start Text

Here’s the rub: more and more there is a growing number of Polytheists (such as myself) that are not only inheriting something, but we are adding to. And we are adding the personal gnosis and academic foundations inherited in the types of rituals that our Ancestors once did: treating ritual as if it was our lifeline to our power and worth as spirit walkers. So for myself, I can’t simply walk into a circle and say, “Hey! That looks great! Now when do we eat?” Are you shitting me? That’s the kind of fucked up logic which causes spirits and Gods to get angry! And THIS is the dogmatic attitude which is being rebuffed against Polytheists, a dogma which is at the very core of WHY we are Polytheists in the first place.

In general, I think many have become divorced from the Sacred, because orthopraxy isn’t just about doing rituals the “traditional way” (despite some claims from Neo-Wiccans against the “elitist” Traditionalists). Orthopraxy is about Right Responsibility, Right Action, Right Choice, and Right Execution. It’s about Piety, bitches. So let’s get back to Don’s complaint that no one shows up:

I want my Temple to participate in a local Pagan Pride Day that’s approaching. But, we are being told that a “generic Pagan” ritual is the way to go. Why? Because non-Pagans think we’re all the same. A polytheist ritual would be “too confusing.” And someone suggested that we should be inclusive, so they suggested the ritual format of another organization called ADF. So: be inclusive, be generic, but a suggestion was made to use the ritual format by an existing organization. How does that make sense?


Pagan Pride: proud to be Pagan! Maybe? It’s as if nearly everyone I’ve met is happy to shop at an occult store, wear a pentagram, and be anti-authoritarian. Here’s the other rub: these people are good people, but I just cannot simply understand WHY in the axis mundi does anyone want to conform for the sake of the public? COG’s website has this on the Pagan Pride Project:

“Through education, activism, charity and community, the project promotes tolerance and understanding between people with different belief systems. If you are a Pagan, the project can help you find pride and confidence in your path. If you are not a Pagan, the project can help you understand your Pagan friends, coworkers, and family members.”

Here is the defining Mission Statement:

  • Air: Education
    We’re never going to be able to practice our spiritual paths openly if we don’t give the public accurate information about what we do and do not do. (emphasis mine)
  • Fire: Activism
    People aren’t necessarily going to go out of their way to find out what Pagans really do. We have to have the courage to act on our convictions and do what we need to do. (emphasis mine)
  • Water: Charity
    We know that what we do returns to us. We need to demonstrate this by offering compassion to our communities where it is needed. When we share our own abundance, we show that we trust the Gods to share abundance with us in return.
  • Earth: Community
    We’re never going to be able to practice openly if we don’t know anyone else in our local Pagan communities. We need to weave networking webs in our cities, in our towns, in our rural areas. We need these webs to support one another. That support will also show those who would restrict our practice that we are not just a few isolated wackos, but are a growing congregation of people who adhere to a faith that, while different, is as valid as their own.

end Text
start Provided records

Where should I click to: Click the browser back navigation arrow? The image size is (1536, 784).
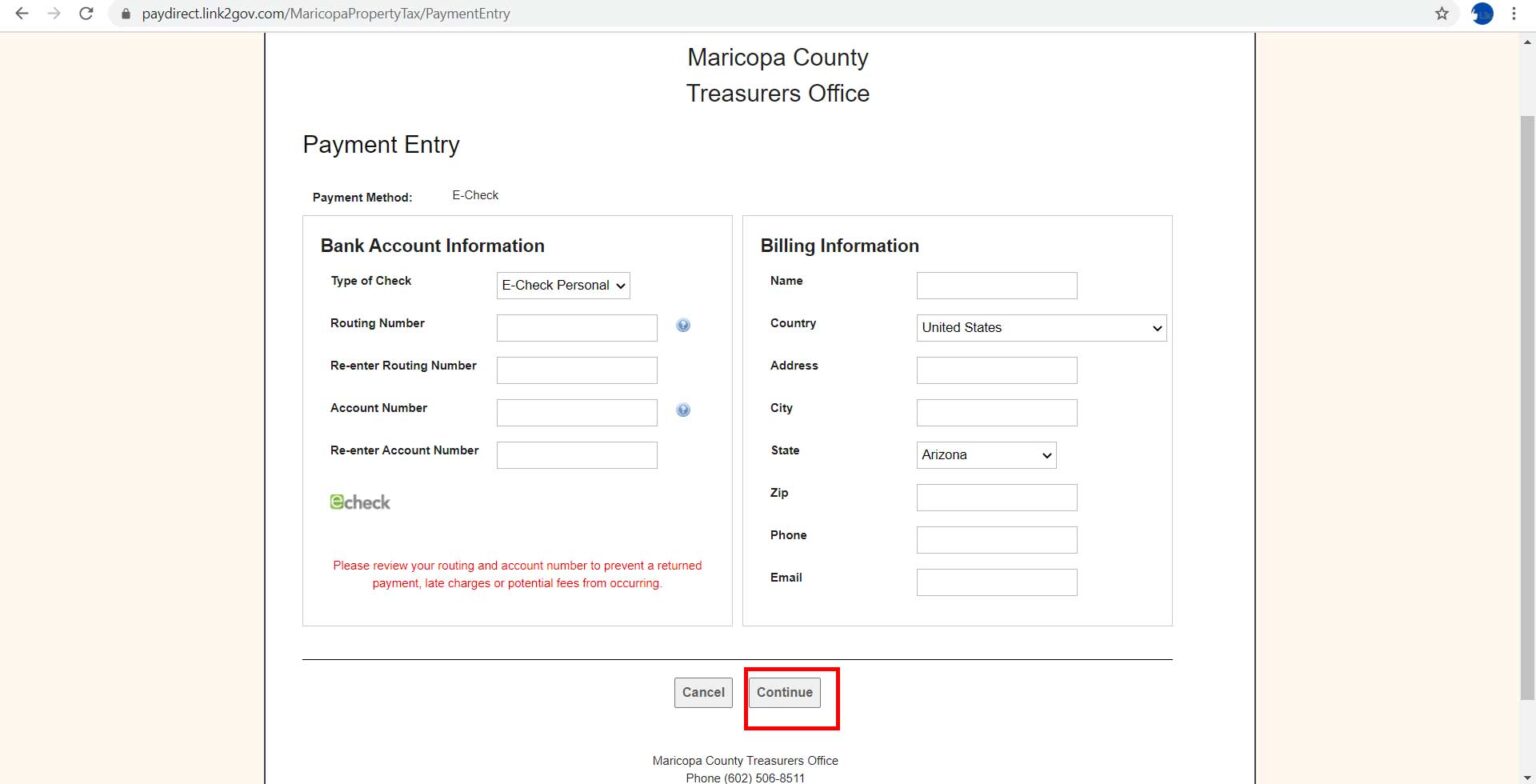click(x=21, y=13)
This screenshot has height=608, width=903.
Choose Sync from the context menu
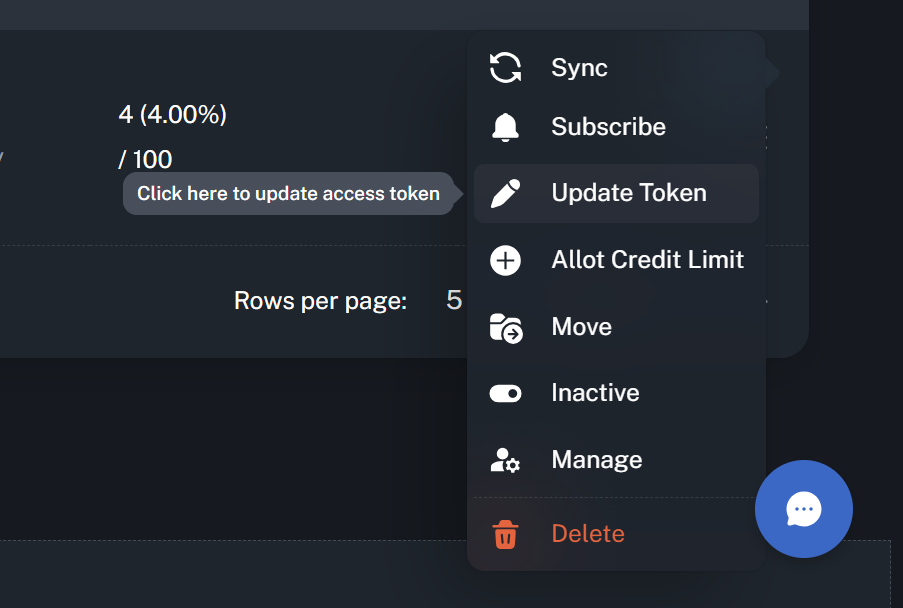579,68
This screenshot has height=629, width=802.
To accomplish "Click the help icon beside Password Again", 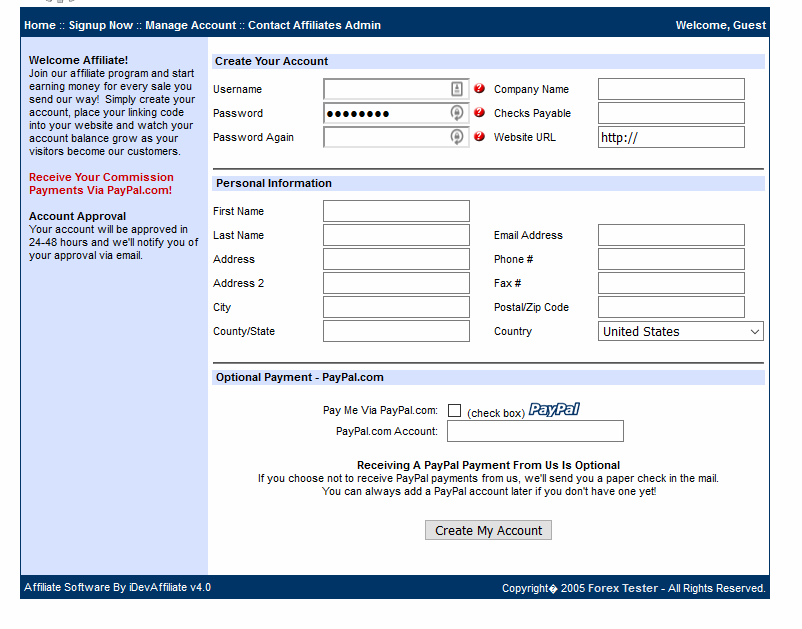I will 479,137.
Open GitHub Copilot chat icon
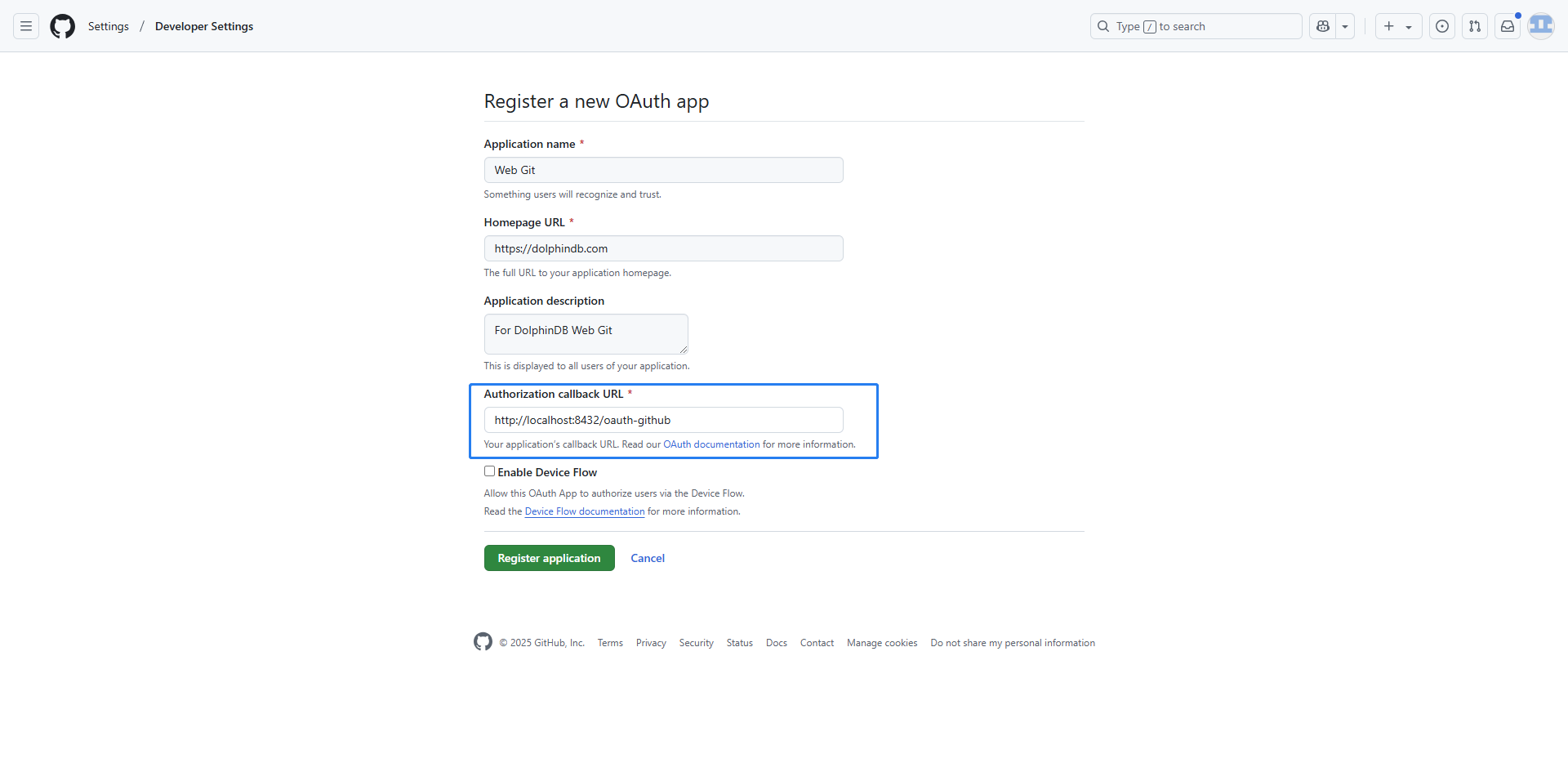This screenshot has height=772, width=1568. [x=1323, y=26]
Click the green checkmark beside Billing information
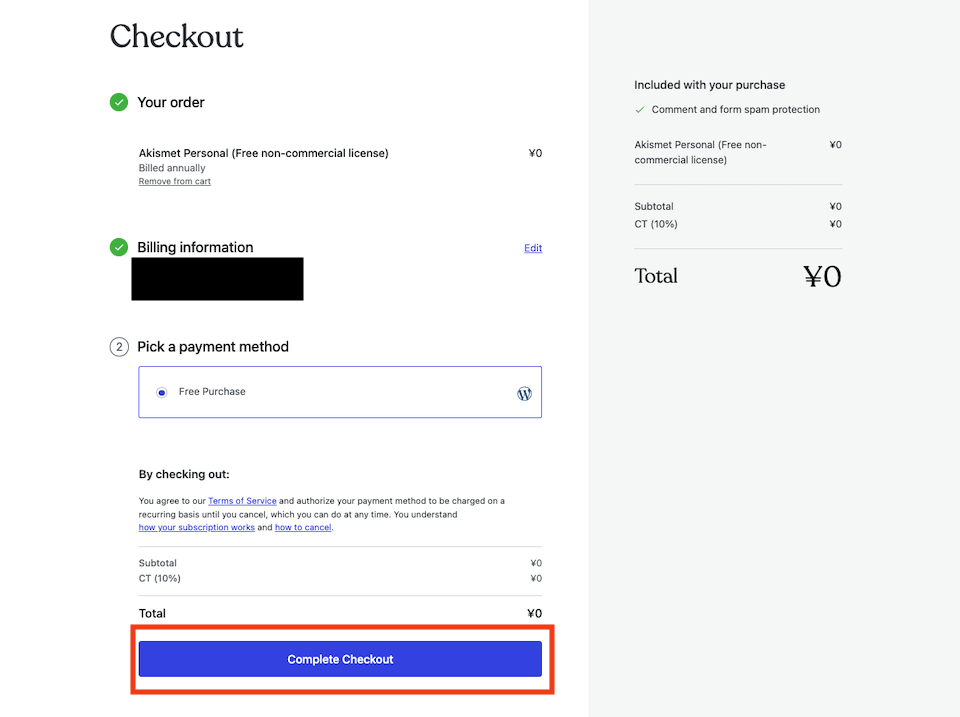 [119, 247]
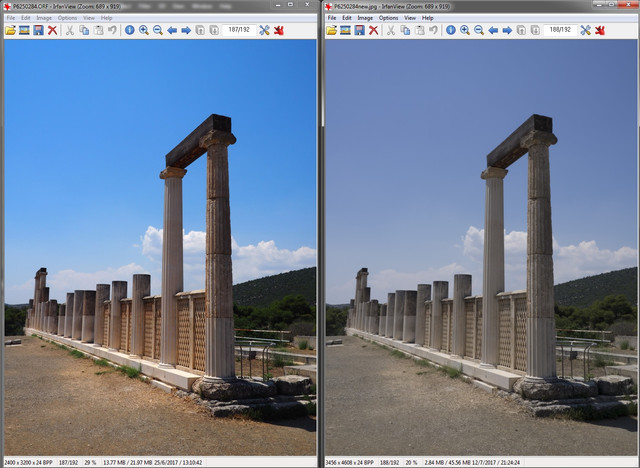Open Image menu in P6250284.ORF window
This screenshot has width=640, height=468.
click(x=44, y=18)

end Provided records

*Tasks to perform*
1) Name each element in the Pagan Pride Project mission statement quoted in the post on Polytheists and Pagan Pride, with the area it is paired with.
2) Carry the post on Polytheists and Pagan Pride forward from its last line, keeping the author's voice.

*Responses in order*
1)
- Air: Education
- Fire: Activism
- Water: Charity
- Earth: Community

2)
Beneath that is COG’s PPD Project definition of Paganism:

A Pagan or NeoPagan is someone who self-identifies as a Pagan, and whose spiritual or religious practice or belief fits into one or more of the following categories:

  • Honoring, revering, or worshipping a Deity or Deities found in pre-Christian, classical, aboriginal, or tribal mythology; and/or
  • Practicing religion or spirituality based upon shamanism, shamanic, or magickal practices; and/or
  • Creating new religion based on past Pagan religions and/or futuristic views of society, community, and/or ecology;
  • Focusing religious or spiritual attention primarily on the Divine Feminine; and/or
  • Practicing religion that focuses on earth based spirituality.

It also has this to say on its values of respect:

We respect individual spiritual beliefs and backgrounds, and recognize the importance of spirituality in everyday life. Membership is open to anyone who defines him or herself as a Pagan or allied spiritual path (see our own (very broad) definition of Paganism) who agrees to our event policies and Code of Expected Ethical Conduct (emphasis mine). No commonality of belief, practice, or rites is implied by membership in this organization. Membership is solely to provide the resource advantages of a larger group, while remaining autonomous in our personal practices. No commonality of belief, practice, or rites is implied by membership in this organization. Membership is solely to provide the resource advantages of a larger group, while remaining autonomous in our personal practices.

In other words, we Polytheists fall under this branch. We deserve respect for our beliefs and we deserve to be heard. We deserve to say “No, we are not like you. We are different, and if you invite us to help then do not complain or try ad hominem attacks because we are standing firm on the convictions of what it means to dance with our Gods and our Ancestors.” We deserve to be different and deserve to show the public that we are (here’s my motto: wait for it!):

Unified in Diversity!

Eirene kai Hugieia!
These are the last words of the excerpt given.